*Prompt 1:* Decide whether each statement below agrees with the passage on Henley: (a) the two books by Henley belong in the Poetry Section; (b) the passage calls the time Henley spent encouraging others a waste; (c) leaving Henley's presence is likened to a battery leaving a generating station. Answer yes or no for each, and quote the deciding words of the passage.
*Prompt 2:* From the passage on Henley, extract word for word the part that opens with the words containing "It was not what" and closes with "his quivering body.".

*Reading passage:*
X.
I don’t know how those two little books got in there. They are Henley’s “Song of the Sword” and “Book of Verses.” They ought to be over yonder in the rather limited Poetry Section. Perhaps it is that I like his work so, whether it be prose or verse, and so have put them ready to my hand. He was a remarkable man, a man who was very much greater than his work, great as some of his work was. I have seldom known a personality more magnetic and stimulating. You left his presence, as a battery leaves a generating station, charged up and full. He made you feel what a lot of work there was to be done, and how glorious it was to be able to do it, and how needful to get started upon it that very hour. With the frame and the vitality of a giant he was cruelly bereft of all outlet for his strength, and so distilled it off in hot words, in warm sympathy, in strong prejudices, in all manner of human and stimulating emotions. Much of the time and energy which might have built an imperishable name for himself was spent in encouraging others; but it was not waste, for he left his broad thumb-mark upon all that passed beneath it. A dozen second-hand Henleys are fortifying our literature to-day.
Alas that we have so little of his very best! for that very best was the finest of our time. Few poets ever wrote sixteen consecutive lines more noble and more strong than those which begin with the well-known quatrain—
“Out of the night that covers
me,
Black as the pit
from Pole to Pole,
I thank whatever Gods there
be
For my unconquerable
soul.”
It is grand literature, and it is grand pluck too; for it came from a man who, through no fault of his own, had been pruned, and pruned again, like an ill-grown shrub, by the surgeon’s knife. When he said—
“In the fell clutch of Circumstance
I have not winced
nor cried aloud,
Beneath the bludgeonings of
Chance
My head is bloody
but unbowed.”
It was not what Lady Byron called “the mimic woe” of the poet, but it was rather the grand defiance of the Indian warrior at the stake, whose proud soul can hold in hand his quivering body.

*Data provided:*
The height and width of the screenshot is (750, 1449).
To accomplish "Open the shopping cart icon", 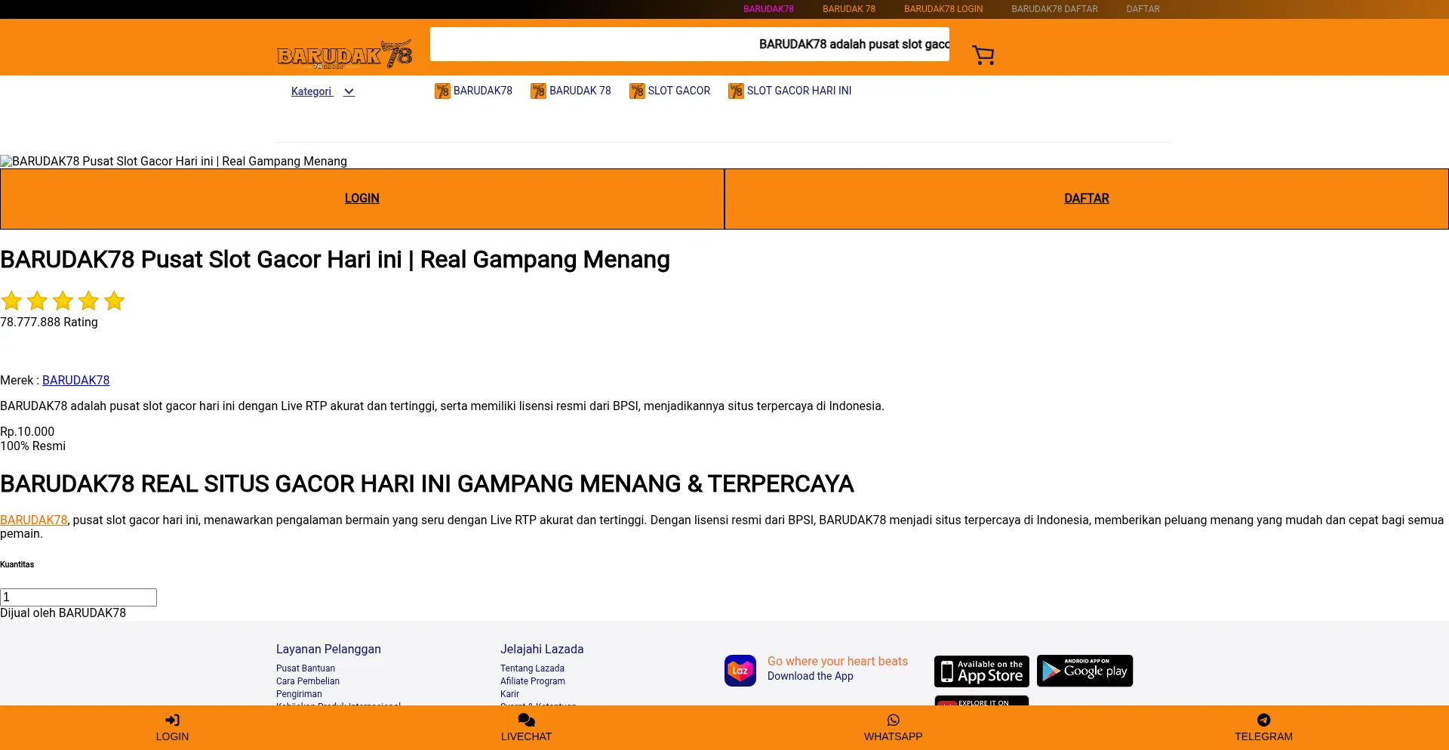I will point(983,55).
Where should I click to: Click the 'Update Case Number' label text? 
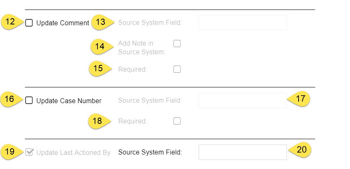tap(69, 101)
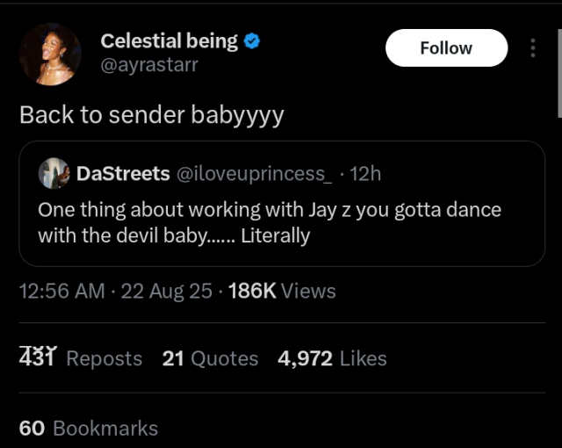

*Task solution 1:*
(a) Yes: "They ought to be over yonder in the rather limited Poetry Section."
(b) No: "but it was not waste, for he left his broad thumb-mark upon all that passed beneath it."
(c) Yes: "You left his presence, as a battery leaves a generating station, charged up and full."

*Task solution 2:*
It was not what Lady Byron called “the mimic woe” of the poet, but it was rather the grand defiance of the Indian warrior at the stake, whose proud soul can hold in hand his quivering body.